Chinese mainland registered or invested ships set to sail through the Gulf of Aden can now hand in applications for escort to the China Shipowners' Association, which will pass on the request to the Ministry of Transport. The ministry will provide information about the vessels seeking help to the Chinese fleet on a daily basis.

Vessels from China's Hong Kong, Macao and Taiwan can also seek escorts from the warships, according to an announcement by the Ministry of Transport.

Chinese naval soldiers attend a national flag-raising ceremony on the deck of destroyer "Haikou" on the way to the Gulf of Aden, January 1, 2009. [Wang Hui/]

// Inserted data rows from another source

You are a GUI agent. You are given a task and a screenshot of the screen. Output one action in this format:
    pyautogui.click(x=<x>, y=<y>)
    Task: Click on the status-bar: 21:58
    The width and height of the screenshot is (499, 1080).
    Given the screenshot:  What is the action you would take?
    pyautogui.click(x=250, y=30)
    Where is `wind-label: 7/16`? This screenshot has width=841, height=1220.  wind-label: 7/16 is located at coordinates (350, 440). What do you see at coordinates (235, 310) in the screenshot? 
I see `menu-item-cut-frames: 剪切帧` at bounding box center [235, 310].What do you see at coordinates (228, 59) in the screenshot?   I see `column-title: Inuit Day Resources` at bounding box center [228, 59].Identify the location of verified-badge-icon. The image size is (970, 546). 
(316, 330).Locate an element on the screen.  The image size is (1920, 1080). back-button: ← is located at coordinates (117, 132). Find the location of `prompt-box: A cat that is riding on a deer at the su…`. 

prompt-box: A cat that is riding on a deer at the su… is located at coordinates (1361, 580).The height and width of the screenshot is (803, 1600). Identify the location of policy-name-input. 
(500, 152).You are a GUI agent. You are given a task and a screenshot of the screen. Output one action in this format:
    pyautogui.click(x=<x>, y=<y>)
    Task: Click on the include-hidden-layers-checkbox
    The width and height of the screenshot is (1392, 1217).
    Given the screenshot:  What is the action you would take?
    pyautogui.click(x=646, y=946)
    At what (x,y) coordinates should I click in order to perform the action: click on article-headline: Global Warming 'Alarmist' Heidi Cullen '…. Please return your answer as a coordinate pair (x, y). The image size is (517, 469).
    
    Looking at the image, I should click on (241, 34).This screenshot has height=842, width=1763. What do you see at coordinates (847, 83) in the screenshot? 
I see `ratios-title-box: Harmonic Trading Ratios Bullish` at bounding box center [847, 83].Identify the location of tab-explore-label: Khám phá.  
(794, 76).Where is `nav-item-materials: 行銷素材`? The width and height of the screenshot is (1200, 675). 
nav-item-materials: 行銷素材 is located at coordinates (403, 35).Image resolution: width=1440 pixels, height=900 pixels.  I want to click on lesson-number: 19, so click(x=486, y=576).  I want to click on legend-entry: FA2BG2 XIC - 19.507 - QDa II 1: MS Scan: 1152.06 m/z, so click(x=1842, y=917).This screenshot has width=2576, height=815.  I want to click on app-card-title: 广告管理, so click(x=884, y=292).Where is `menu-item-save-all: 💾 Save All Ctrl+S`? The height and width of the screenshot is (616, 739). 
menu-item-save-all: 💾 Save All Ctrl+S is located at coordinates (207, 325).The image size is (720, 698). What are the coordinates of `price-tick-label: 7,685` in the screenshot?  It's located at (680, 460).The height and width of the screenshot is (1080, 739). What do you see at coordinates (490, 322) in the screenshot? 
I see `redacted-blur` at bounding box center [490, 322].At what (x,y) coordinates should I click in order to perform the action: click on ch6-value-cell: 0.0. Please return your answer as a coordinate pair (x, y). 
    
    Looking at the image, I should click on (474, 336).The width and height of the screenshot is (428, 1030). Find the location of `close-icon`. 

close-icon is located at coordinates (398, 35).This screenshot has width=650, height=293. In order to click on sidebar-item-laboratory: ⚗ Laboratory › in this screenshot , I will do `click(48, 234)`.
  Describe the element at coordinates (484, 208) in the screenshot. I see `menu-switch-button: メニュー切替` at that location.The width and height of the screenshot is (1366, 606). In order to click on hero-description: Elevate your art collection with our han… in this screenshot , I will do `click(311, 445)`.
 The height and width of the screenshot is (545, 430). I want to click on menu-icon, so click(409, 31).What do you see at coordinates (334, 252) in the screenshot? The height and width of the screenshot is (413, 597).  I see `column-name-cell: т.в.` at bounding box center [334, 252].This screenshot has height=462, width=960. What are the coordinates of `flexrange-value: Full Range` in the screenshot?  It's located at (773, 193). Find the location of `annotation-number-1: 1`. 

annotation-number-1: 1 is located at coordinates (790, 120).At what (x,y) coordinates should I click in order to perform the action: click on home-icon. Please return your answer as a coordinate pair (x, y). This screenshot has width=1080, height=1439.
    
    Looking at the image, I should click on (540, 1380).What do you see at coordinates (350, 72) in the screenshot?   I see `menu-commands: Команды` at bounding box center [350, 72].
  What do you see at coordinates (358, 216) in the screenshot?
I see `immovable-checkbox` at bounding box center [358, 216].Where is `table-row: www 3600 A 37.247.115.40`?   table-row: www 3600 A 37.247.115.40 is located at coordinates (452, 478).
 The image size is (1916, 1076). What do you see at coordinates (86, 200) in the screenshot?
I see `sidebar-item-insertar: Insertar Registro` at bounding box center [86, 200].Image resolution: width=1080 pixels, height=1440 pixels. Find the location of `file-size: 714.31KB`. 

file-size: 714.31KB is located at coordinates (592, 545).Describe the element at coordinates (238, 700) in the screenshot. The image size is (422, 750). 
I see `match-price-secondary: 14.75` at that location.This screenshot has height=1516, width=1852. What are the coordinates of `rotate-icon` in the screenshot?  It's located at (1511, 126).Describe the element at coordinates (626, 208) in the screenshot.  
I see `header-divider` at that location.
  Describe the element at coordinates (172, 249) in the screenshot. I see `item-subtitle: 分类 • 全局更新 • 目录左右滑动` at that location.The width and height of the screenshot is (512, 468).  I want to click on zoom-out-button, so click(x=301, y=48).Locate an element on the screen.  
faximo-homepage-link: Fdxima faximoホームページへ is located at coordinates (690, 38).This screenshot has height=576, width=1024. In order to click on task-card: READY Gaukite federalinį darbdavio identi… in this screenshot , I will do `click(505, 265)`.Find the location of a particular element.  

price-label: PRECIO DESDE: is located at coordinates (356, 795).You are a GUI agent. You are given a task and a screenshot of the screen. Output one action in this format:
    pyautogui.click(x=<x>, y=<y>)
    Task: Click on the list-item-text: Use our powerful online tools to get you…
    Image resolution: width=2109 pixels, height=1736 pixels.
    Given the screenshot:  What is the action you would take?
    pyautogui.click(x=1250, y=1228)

The Hong Kong Marine Department has passed seven applications from Hong Kong-flagged vessels to the mainland requesting protection off Somalia, Hong Kong media reported on Monday.

The arrival of the Chinese fleet was welcomed by Hong Kong ship owners, Hong Kong's Marine Director Roger Tupper was quoted as saying.

"[The protection of] Hong Kong-flagged vessels will be facilitated," Tupper said.

The Chinese flotilla will also protect ships carrying humanitarian relief supplies for international organizations, such as the World Food Program.

Foreign ships can also apply for escort; the Chinese side will make a decision, pending actual conditions, the Ministry of Transport said.

The convoy, consisting of two missile destroyers and a supply vessel, departed on December 26, 2008 from Sanya in south China's Hainan Province. It is the country's first naval deployment on a potential combat mission beyond its territorial waters in recent history.